--- Work instructions ---
Extract every one of the lines below and reproduce each verbatim, in the order given.

--- Extracted information ---
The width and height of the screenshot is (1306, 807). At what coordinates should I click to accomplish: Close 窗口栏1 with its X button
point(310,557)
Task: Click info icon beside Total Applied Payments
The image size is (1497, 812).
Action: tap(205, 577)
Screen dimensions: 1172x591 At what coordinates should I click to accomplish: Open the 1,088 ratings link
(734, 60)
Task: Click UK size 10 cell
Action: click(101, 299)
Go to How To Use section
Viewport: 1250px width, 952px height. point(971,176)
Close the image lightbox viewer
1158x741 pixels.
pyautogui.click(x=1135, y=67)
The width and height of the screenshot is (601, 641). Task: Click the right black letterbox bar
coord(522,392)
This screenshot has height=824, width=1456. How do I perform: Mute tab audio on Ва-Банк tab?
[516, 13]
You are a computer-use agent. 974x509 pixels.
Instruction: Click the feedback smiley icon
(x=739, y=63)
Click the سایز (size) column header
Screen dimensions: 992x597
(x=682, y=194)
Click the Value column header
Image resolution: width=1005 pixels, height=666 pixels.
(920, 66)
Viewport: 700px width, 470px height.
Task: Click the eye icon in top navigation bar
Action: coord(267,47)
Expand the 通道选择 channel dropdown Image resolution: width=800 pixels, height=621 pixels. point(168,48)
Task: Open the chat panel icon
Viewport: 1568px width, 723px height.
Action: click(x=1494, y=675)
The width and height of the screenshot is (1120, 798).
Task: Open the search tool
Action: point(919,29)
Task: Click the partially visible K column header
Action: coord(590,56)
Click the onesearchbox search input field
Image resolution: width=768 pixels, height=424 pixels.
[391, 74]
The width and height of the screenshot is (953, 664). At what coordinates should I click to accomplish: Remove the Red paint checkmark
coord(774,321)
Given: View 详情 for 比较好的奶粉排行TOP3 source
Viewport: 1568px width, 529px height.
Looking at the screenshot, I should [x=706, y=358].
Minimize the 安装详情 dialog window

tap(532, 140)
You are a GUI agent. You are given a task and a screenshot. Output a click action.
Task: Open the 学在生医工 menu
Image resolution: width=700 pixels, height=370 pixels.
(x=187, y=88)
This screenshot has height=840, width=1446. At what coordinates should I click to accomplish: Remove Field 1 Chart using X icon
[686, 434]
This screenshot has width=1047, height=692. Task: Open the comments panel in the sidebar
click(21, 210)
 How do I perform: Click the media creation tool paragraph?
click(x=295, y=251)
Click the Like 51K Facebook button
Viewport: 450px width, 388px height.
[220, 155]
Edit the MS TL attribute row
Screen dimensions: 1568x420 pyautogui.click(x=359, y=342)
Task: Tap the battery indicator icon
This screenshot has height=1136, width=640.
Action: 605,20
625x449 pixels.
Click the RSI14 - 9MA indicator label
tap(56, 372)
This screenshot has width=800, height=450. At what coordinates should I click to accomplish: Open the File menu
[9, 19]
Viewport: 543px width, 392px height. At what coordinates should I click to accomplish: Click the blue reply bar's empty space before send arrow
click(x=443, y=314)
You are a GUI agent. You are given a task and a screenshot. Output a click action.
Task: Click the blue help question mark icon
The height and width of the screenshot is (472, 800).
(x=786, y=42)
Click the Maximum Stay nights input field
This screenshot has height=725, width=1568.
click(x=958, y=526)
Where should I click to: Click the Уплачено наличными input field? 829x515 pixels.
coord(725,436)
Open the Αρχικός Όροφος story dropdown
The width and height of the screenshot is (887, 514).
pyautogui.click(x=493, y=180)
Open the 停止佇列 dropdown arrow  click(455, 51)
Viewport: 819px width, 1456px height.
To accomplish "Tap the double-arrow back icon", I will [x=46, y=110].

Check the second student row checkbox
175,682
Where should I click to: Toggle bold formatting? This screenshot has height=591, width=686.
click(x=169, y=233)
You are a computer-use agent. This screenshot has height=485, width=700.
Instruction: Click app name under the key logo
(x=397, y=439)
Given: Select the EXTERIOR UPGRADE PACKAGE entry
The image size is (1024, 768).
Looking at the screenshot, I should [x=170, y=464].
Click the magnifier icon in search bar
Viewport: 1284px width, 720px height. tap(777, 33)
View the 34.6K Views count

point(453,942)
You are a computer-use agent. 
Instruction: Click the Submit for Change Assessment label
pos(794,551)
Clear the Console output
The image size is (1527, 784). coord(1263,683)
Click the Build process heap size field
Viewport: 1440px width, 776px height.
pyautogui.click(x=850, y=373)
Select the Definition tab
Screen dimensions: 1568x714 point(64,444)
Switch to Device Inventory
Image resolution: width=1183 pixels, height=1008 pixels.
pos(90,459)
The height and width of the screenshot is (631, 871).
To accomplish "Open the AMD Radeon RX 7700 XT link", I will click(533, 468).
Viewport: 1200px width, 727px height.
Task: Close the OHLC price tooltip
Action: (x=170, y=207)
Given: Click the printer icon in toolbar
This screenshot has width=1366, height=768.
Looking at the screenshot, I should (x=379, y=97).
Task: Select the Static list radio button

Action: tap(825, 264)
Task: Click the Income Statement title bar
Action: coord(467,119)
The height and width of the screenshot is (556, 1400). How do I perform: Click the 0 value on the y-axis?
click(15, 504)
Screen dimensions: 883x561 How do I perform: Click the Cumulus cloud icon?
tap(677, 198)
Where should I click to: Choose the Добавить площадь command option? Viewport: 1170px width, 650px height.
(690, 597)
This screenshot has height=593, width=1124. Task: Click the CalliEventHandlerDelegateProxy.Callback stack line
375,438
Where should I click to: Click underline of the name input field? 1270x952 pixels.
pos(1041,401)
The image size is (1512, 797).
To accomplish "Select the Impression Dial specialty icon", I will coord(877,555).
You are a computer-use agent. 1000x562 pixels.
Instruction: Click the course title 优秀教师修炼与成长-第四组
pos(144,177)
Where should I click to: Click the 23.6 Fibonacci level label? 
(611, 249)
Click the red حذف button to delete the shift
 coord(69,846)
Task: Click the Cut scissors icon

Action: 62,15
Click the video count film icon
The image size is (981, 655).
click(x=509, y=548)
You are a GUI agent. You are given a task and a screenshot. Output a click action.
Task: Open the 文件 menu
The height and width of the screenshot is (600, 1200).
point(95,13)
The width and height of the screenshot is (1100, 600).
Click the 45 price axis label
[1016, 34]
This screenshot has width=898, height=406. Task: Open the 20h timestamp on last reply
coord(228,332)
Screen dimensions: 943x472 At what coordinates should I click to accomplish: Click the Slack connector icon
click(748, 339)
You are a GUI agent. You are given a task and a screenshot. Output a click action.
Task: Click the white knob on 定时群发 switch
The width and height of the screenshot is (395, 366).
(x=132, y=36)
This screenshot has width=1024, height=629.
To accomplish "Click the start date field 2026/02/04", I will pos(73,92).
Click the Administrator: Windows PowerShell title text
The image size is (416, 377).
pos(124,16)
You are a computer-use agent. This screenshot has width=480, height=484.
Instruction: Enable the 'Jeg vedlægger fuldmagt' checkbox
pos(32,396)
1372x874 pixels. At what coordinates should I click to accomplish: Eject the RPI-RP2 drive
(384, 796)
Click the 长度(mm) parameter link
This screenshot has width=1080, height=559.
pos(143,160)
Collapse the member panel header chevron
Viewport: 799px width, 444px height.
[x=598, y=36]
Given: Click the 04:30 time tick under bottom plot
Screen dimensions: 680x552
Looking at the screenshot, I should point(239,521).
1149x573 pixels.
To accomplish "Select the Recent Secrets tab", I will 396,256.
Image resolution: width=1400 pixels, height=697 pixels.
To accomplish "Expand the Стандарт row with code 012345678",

--- Output ---
The width and height of the screenshot is (1306, 807). At what coordinates should I click to accomplish: Close 窗口栏1 with its X button
point(310,557)
Task: Click info icon beside Total Applied Payments
The image size is (1497, 812).
Action: tap(205, 577)
Screen dimensions: 1172x591 At what coordinates should I click to accomplish: Open the 1,088 ratings link
(734, 60)
Task: Click UK size 10 cell
Action: click(101, 299)
Go to How To Use section
Viewport: 1250px width, 952px height. point(971,176)
Close the image lightbox viewer
1158x741 pixels.
pyautogui.click(x=1135, y=67)
The width and height of the screenshot is (601, 641). Task: Click the right black letterbox bar
coord(522,392)
This screenshot has height=824, width=1456. How do I perform: Mute tab audio on Ва-Банк tab?
[516, 13]
You are a computer-use agent. 974x509 pixels.
Instruction: Click the feedback smiley icon
(x=739, y=63)
Click the سایز (size) column header
Screen dimensions: 992x597
(x=682, y=194)
Click the Value column header
Image resolution: width=1005 pixels, height=666 pixels.
(920, 66)
Viewport: 700px width, 470px height.
Task: Click the eye icon in top navigation bar
Action: coord(267,47)
Expand the 通道选择 channel dropdown Image resolution: width=800 pixels, height=621 pixels. point(168,48)
Task: Open the chat panel icon
Viewport: 1568px width, 723px height.
Action: click(x=1494, y=675)
The width and height of the screenshot is (1120, 798).
Task: Open the search tool
Action: point(919,29)
Task: Click the partially visible K column header
Action: coord(590,56)
Click the onesearchbox search input field
Image resolution: width=768 pixels, height=424 pixels.
[391, 74]
The width and height of the screenshot is (953, 664). At what coordinates should I click to accomplish: Remove the Red paint checkmark
coord(774,321)
Given: View 详情 for 比较好的奶粉排行TOP3 source
Viewport: 1568px width, 529px height.
Looking at the screenshot, I should [x=706, y=358].
Minimize the 安装详情 dialog window

tap(532, 140)
You are a GUI agent. You are given a task and a screenshot. Output a click action.
Task: Open the 学在生医工 menu
Image resolution: width=700 pixels, height=370 pixels.
(x=187, y=88)
This screenshot has height=840, width=1446. At what coordinates should I click to accomplish: Remove Field 1 Chart using X icon
[686, 434]
This screenshot has width=1047, height=692. Task: Open the comments panel in the sidebar
click(21, 210)
 How do I perform: Click the media creation tool paragraph?
click(x=295, y=251)
Click the Like 51K Facebook button
Viewport: 450px width, 388px height.
[220, 155]
Edit the MS TL attribute row
Screen dimensions: 1568x420 pyautogui.click(x=359, y=342)
Task: Tap the battery indicator icon
This screenshot has height=1136, width=640.
Action: 605,20
625x449 pixels.
Click the RSI14 - 9MA indicator label
tap(56, 372)
This screenshot has width=800, height=450. At what coordinates should I click to accomplish: Open the File menu
[9, 19]
Viewport: 543px width, 392px height. At what coordinates should I click to accomplish: Click the blue reply bar's empty space before send arrow
click(x=443, y=314)
You are a GUI agent. You are given a task and a screenshot. Output a click action.
Task: Click the blue help question mark icon
The height and width of the screenshot is (472, 800).
(x=786, y=42)
Click the Maximum Stay nights input field
This screenshot has height=725, width=1568.
click(x=958, y=526)
Where should I click to: Click the Уплачено наличными input field? 829x515 pixels.
coord(725,436)
Open the Αρχικός Όροφος story dropdown
The width and height of the screenshot is (887, 514).
pyautogui.click(x=493, y=180)
Open the 停止佇列 dropdown arrow  click(455, 51)
Viewport: 819px width, 1456px height.
To accomplish "Tap the double-arrow back icon", I will [x=46, y=110].

Check the second student row checkbox
175,682
Where should I click to: Toggle bold formatting? This screenshot has height=591, width=686.
click(x=169, y=233)
You are a computer-use agent. This screenshot has height=485, width=700.
Instruction: Click app name under the key logo
(x=397, y=439)
Given: Select the EXTERIOR UPGRADE PACKAGE entry
The image size is (1024, 768).
Looking at the screenshot, I should [x=170, y=464].
Click the magnifier icon in search bar
Viewport: 1284px width, 720px height. tap(777, 33)
View the 34.6K Views count

point(453,942)
You are a computer-use agent. 
Instruction: Click the Submit for Change Assessment label
pos(794,551)
Clear the Console output
The image size is (1527, 784). coord(1263,683)
Click the Build process heap size field
Viewport: 1440px width, 776px height.
pyautogui.click(x=850, y=373)
Select the Definition tab
Screen dimensions: 1568x714 point(64,444)
Switch to Device Inventory
Image resolution: width=1183 pixels, height=1008 pixels.
pos(90,459)
The height and width of the screenshot is (631, 871).
To accomplish "Open the AMD Radeon RX 7700 XT link", I will click(533, 468).
Viewport: 1200px width, 727px height.
Task: Close the OHLC price tooltip
Action: (x=170, y=207)
Given: Click the printer icon in toolbar
This screenshot has width=1366, height=768.
Looking at the screenshot, I should (x=379, y=97).
Task: Select the Static list radio button

Action: tap(825, 264)
Task: Click the Income Statement title bar
Action: coord(467,119)
The height and width of the screenshot is (556, 1400). How do I perform: Click the 0 value on the y-axis?
click(15, 504)
Screen dimensions: 883x561 How do I perform: Click the Cumulus cloud icon?
tap(677, 198)
Where should I click to: Choose the Добавить площадь command option? Viewport: 1170px width, 650px height.
(690, 597)
This screenshot has height=593, width=1124. Task: Click the CalliEventHandlerDelegateProxy.Callback stack line
375,438
Where should I click to: Click underline of the name input field? 1270x952 pixels.
pos(1041,401)
The image size is (1512, 797).
To accomplish "Select the Impression Dial specialty icon", I will coord(877,555).
You are a computer-use agent. 1000x562 pixels.
Instruction: Click the course title 优秀教师修炼与成长-第四组
pos(144,177)
Where should I click to: Click the 23.6 Fibonacci level label? 
(611, 249)
Click the red حذف button to delete the shift
 coord(69,846)
Task: Click the Cut scissors icon

Action: 62,15
Click the video count film icon
The image size is (981, 655).
click(x=509, y=548)
You are a GUI agent. You are given a task and a screenshot. Output a click action.
Task: Open the 文件 menu
The height and width of the screenshot is (600, 1200).
point(95,13)
The width and height of the screenshot is (1100, 600).
Click the 45 price axis label
[1016, 34]
This screenshot has width=898, height=406. Task: Open the 20h timestamp on last reply
coord(228,332)
Screen dimensions: 943x472 At what coordinates should I click to accomplish: Click the Slack connector icon
click(748, 339)
You are a GUI agent. You are given a task and a screenshot. Output a click action.
Task: Click the white knob on 定时群发 switch
The width and height of the screenshot is (395, 366).
(x=132, y=36)
This screenshot has width=1024, height=629.
To accomplish "Click the start date field 2026/02/04", I will pos(73,92).
Click the Administrator: Windows PowerShell title text
The image size is (416, 377).
pos(124,16)
You are a computer-use agent. This screenshot has width=480, height=484.
Instruction: Enable the 'Jeg vedlægger fuldmagt' checkbox
pos(32,396)
1372x874 pixels. At what coordinates should I click to accomplish: Eject the RPI-RP2 drive
(384, 796)
Click the 长度(mm) parameter link
This screenshot has width=1080, height=559.
pos(143,160)
Collapse the member panel header chevron
Viewport: 799px width, 444px height.
[x=598, y=36]
Given: Click the 04:30 time tick under bottom plot
Screen dimensions: 680x552
Looking at the screenshot, I should point(239,521).
1149x573 pixels.
To accomplish "Select the Recent Secrets tab", I will 396,256.
Image resolution: width=1400 pixels, height=697 pixels.
To accomplish "Expand the Стандарт row with code 012345678",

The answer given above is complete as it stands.